Drei Tage vor dem Start der Rallye gibt sich David Doppelreiter im Telefonat mit Motorline.cc aber optimistisch: „Sie schweißen meinen Krapfen schon zusammen“, nimmt’s der Montanstundent nach wie vor mit bewundernswertem Humor: „Ich glaube, die Jungs werden fertig. Es ist eine gute, eingespielte Truppe. Wenn bis Donnerstag alles fertig ist und ich dann einen kurzen Shakedown fahren kann, starte ich mit meinem reparierten Auto. Sollte sich das nicht ausgehen, haben wir eine zweite Option. Robert Butor hat mir zugesichert, seinen Octavia herzuborgen. Das ist aber nicht mein oberster Wunsch. Das Auto ist nämlich nur ein Evo II. Das größere Problem ist aber, dass dort ein ganz anderes Fahrwerk eingebaut ist, das macht die Sache bei der schwierigen Castrol-Rallye sicher nicht einfacher…“

Gefährliche Außenseiter wollen zuschlagen

Drei gefährliche Außenseiter muss man in den Kampf um den Sieg dazuzählen. Ruben Zeltner, geborener Kärntner, hat den letzten Meisterschafslauf in Deutschland gewonnen. Lokalmatador Alfred Kramer ist auf Grund seiner positiven Einstellung und seines faherischen Könnens immer für einen Sieg gut. Und der schnelle Ungar Krisztian Hideg, der von Rallye zu Rallye immer schneller wird und sich in der Meisterschaft der Gruppe A schon an die dritte Stelle gesetzt hat.

Mit Andreas Waldherr (VWKitCar), Mario Saibel, Johann Holzmüller (beide Mitsubishi) und Waldemar Benedict mit dem Renault Clio KitCar kommen noch weitere Fahrer hinzu, die gute Chancen haben auf vordere Plätze zu fahren.
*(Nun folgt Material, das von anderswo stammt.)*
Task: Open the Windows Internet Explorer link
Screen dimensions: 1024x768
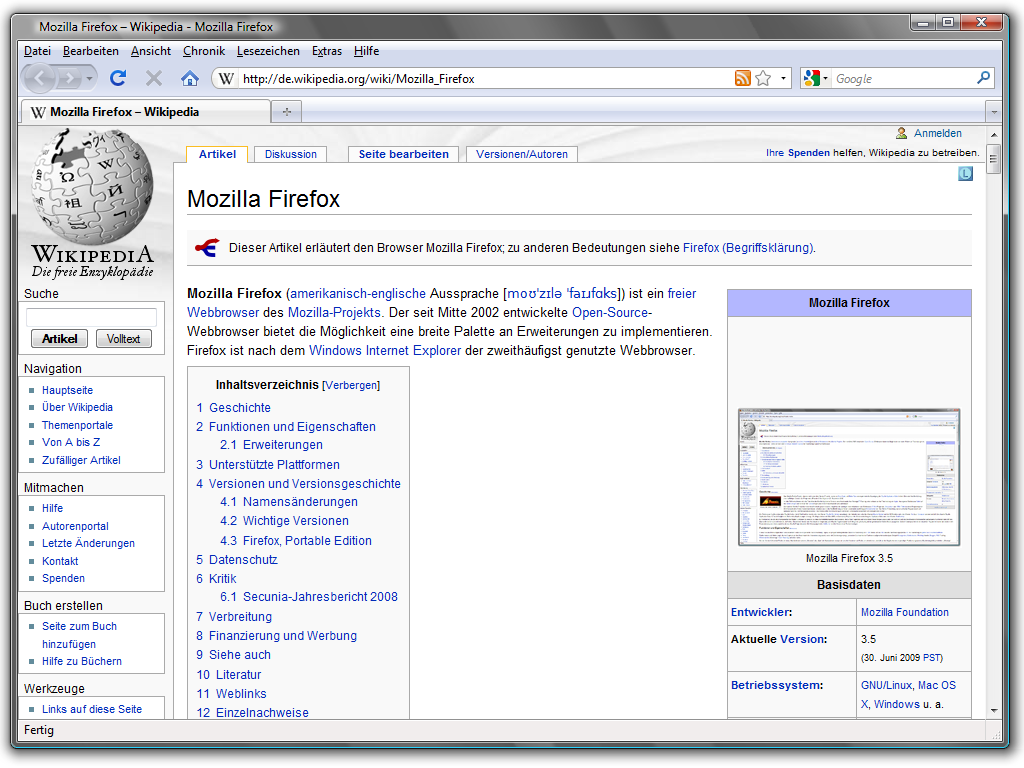Action: pyautogui.click(x=385, y=350)
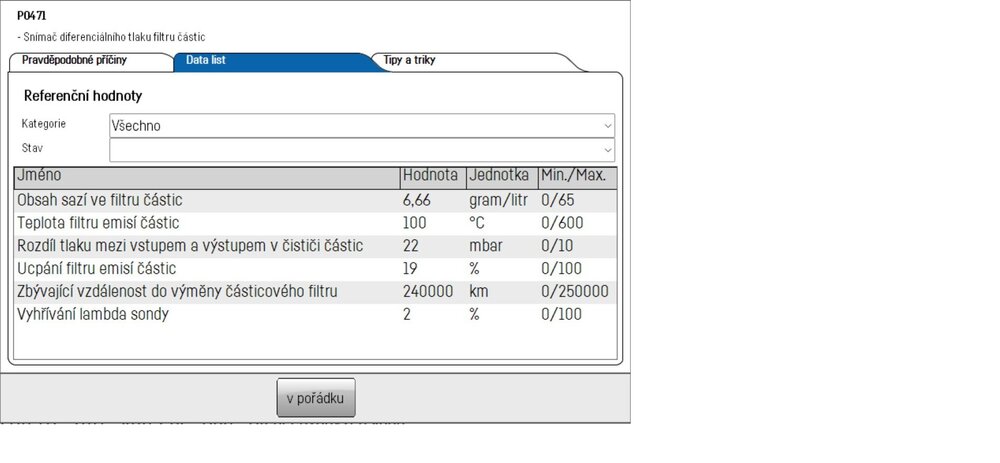Click the Kategorie dropdown arrow

pyautogui.click(x=608, y=126)
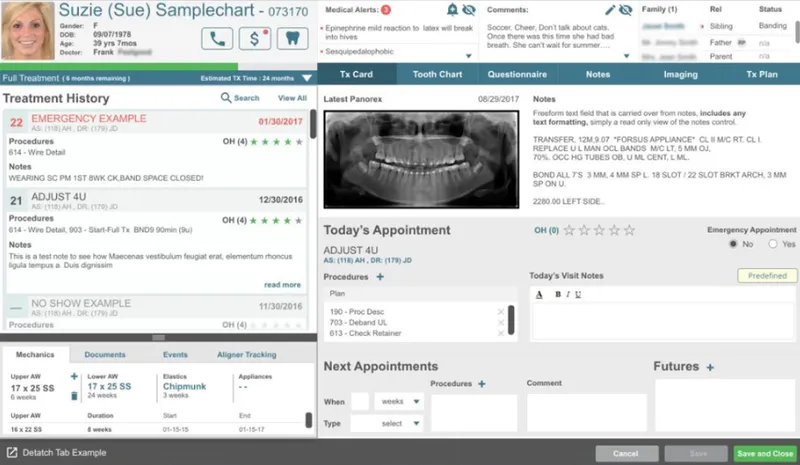This screenshot has height=465, width=800.
Task: Open the billing dollar sign icon
Action: pos(255,39)

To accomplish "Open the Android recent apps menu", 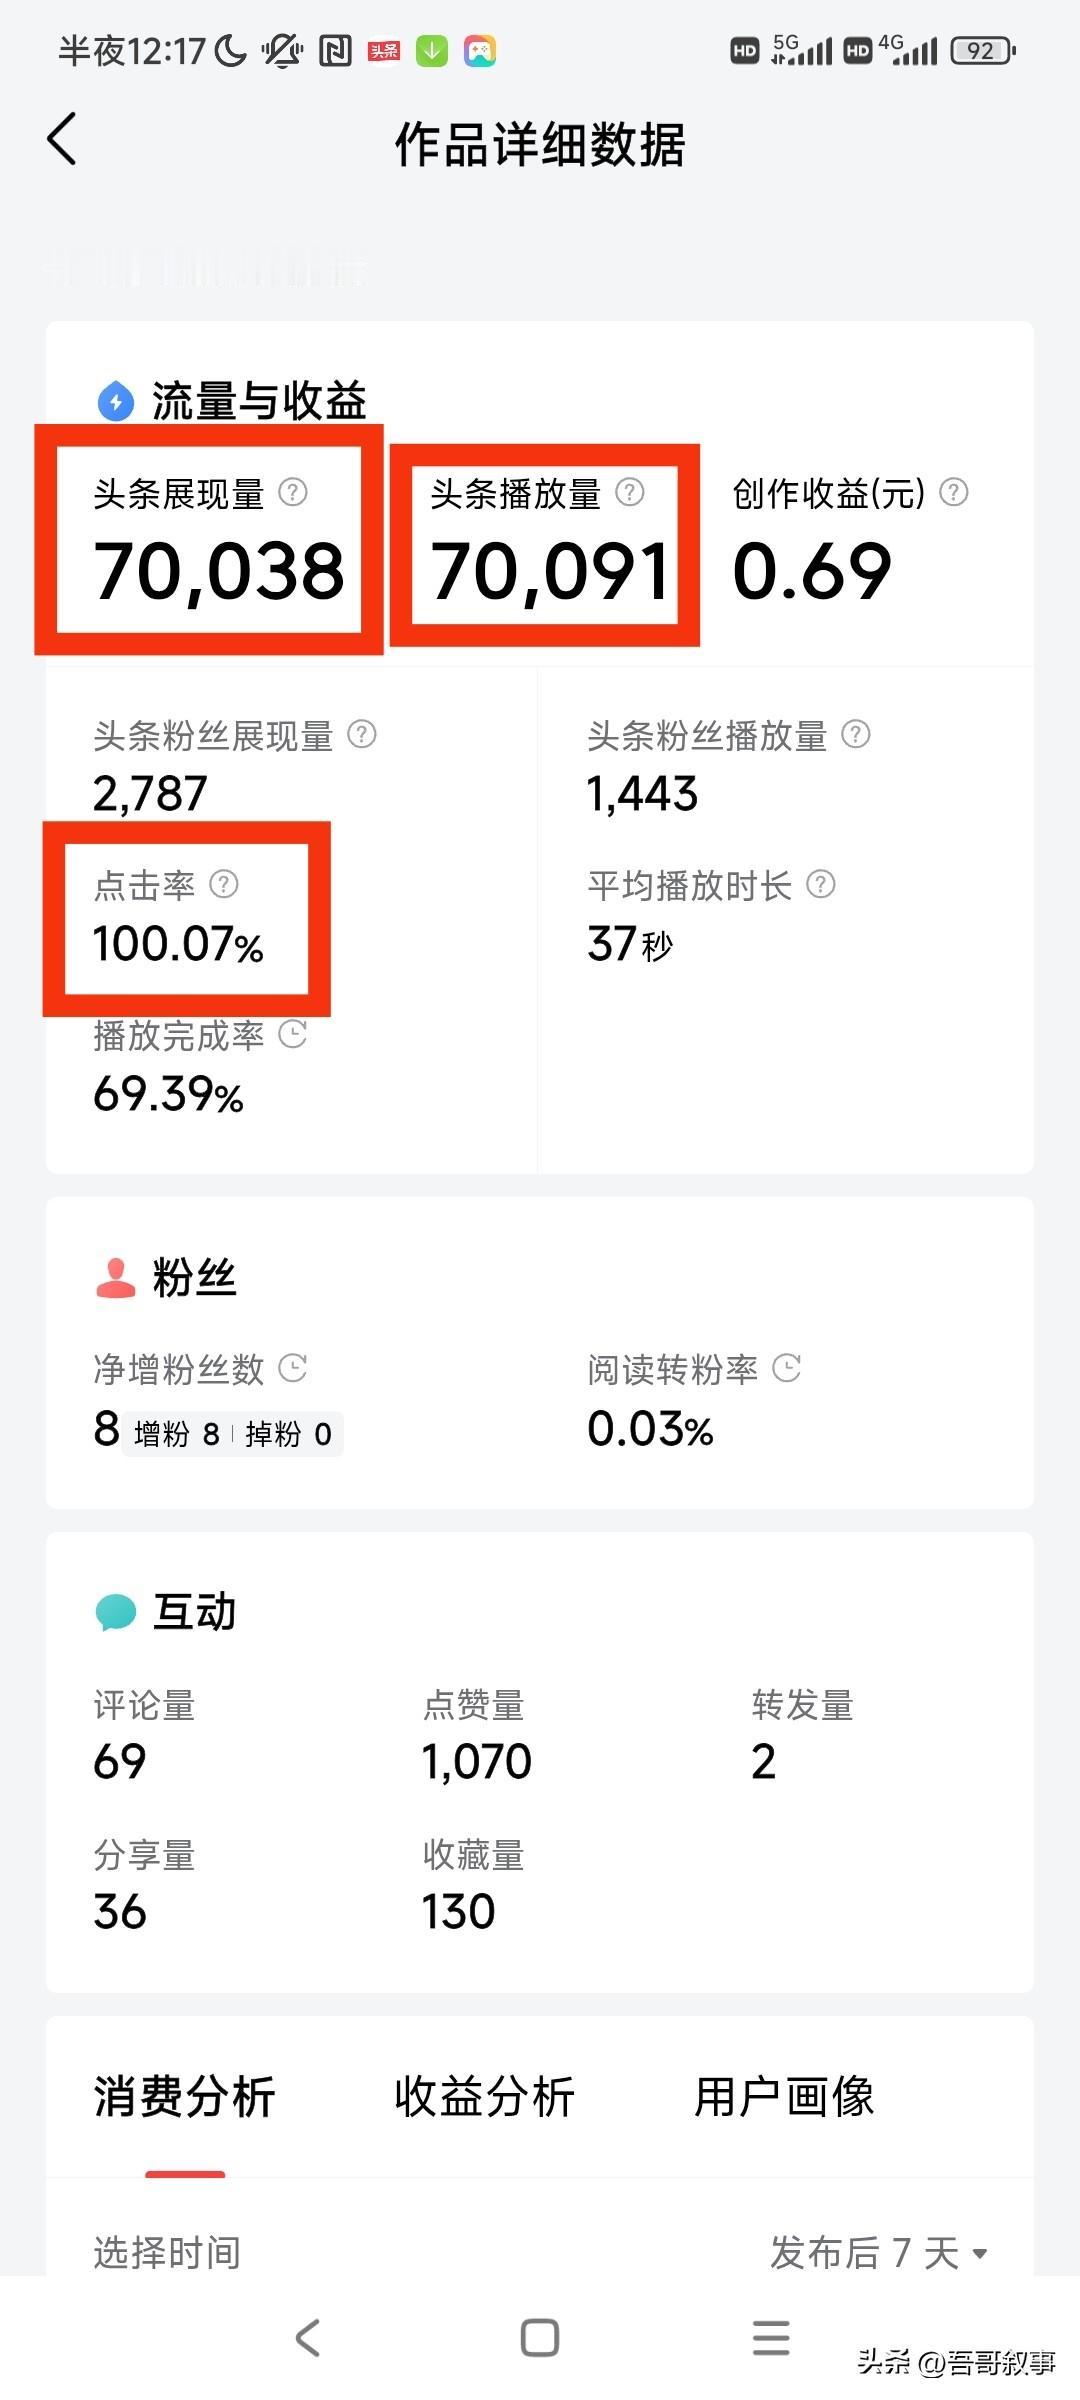I will pyautogui.click(x=771, y=2338).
Die Gruppe N dürfte zum Sekundenkrimi werden

Gänzlich offen ist die Frage, wer diesmal die Gruppe N gewinnt. In Abwesenheit von Hermann Gaßner gibt es mit Willi Stengg, Ernst Haneder (beide Mitsubishi) und Martin Zellhofer (Proton) drei Sieganwärter, wobei aber auch der Slowene Tomaz Kaucic (Subaru) und die schnellen Österreicher Walter Kovar, Christian Lippitsch, Franz Wittmann jun., Toto Wolff (alle Mitsubishi) sowie Kris Rosenberger (Subaru) jederzeit in die Entscheidung eingreifen können.

Klarer Favorit bei den Dieseln, Marcus Leeb hofft bis zuletzt

Wesentlich klarer ist die Aussicht auf den Dieselsieger. Hannes Danzinger (VW Golf IV TDI KitCar) wird sich wahrscheinlich die Chance nicht entgehen lassen, den sechsten Saisonsieg in Kärnten zu feiern. Bedingt aufhalten könnte ihn dabei nur Michael Böhm (Fiat). Seine Chancen sind aber nur gering.
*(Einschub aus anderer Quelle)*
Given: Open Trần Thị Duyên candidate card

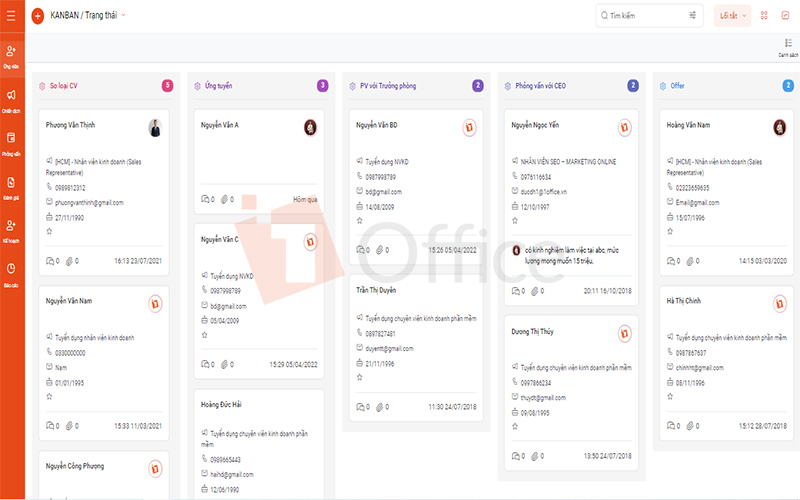Looking at the screenshot, I should [416, 347].
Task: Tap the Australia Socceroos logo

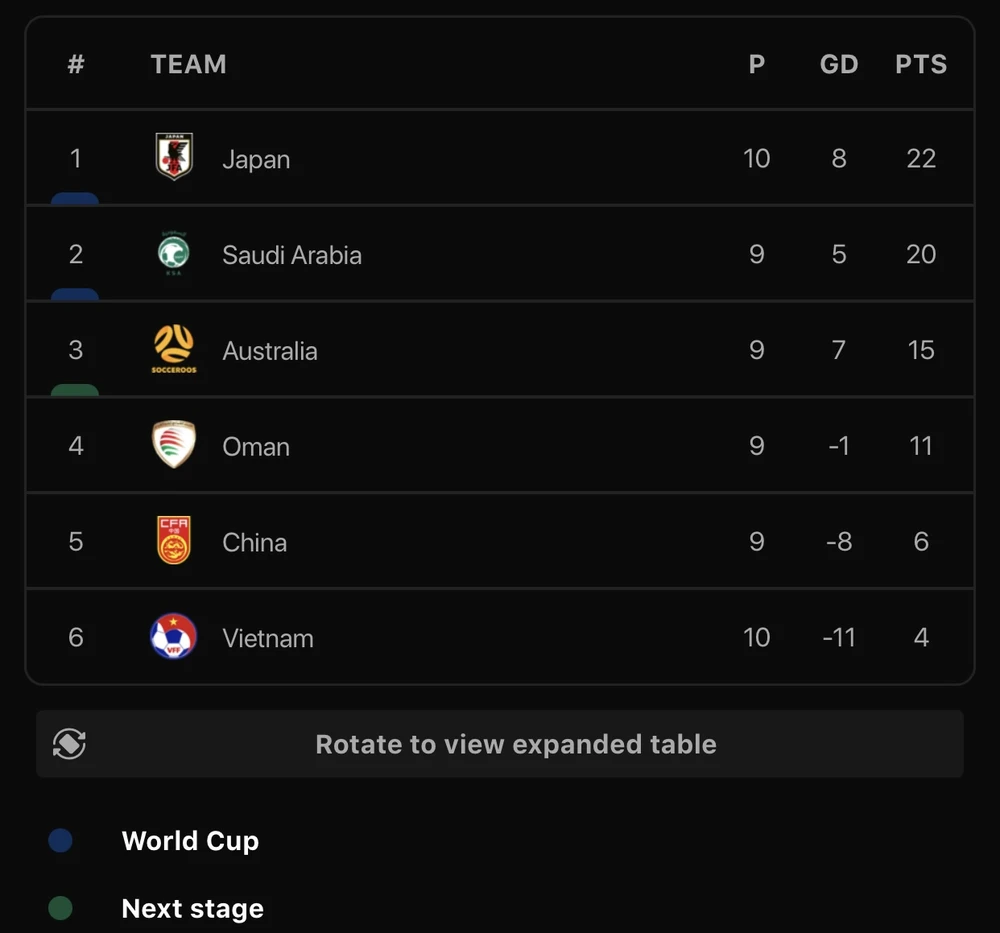Action: (174, 349)
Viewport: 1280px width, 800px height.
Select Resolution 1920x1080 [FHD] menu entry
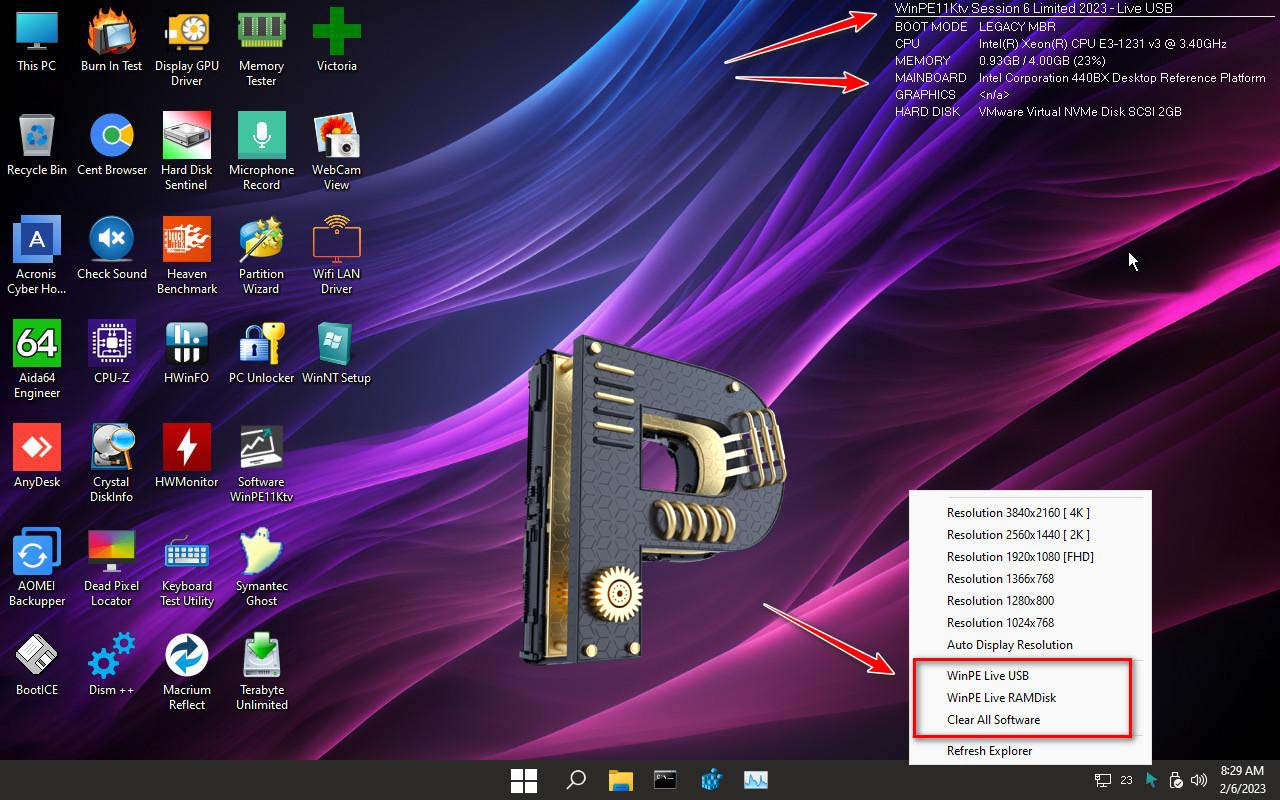click(1020, 557)

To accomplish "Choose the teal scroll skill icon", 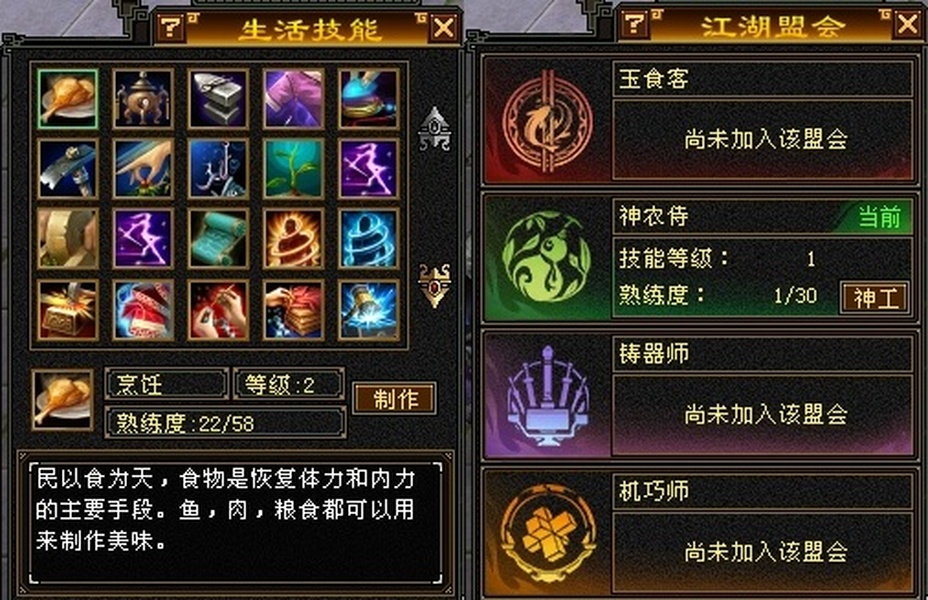I will click(218, 238).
Offen ist die Situation bei den Junioren. ÖM-Leader Marcus Leeb hofft, im letzten Augenblick doch noch ein Auto (Suzuki Ignis) für die Castrol Rallye zu bekommen. Damit hätte er gute Chancen, seine Führung auf Verfolger und Markenkollegen Michael Kogler auszubauen bzw. zu halten.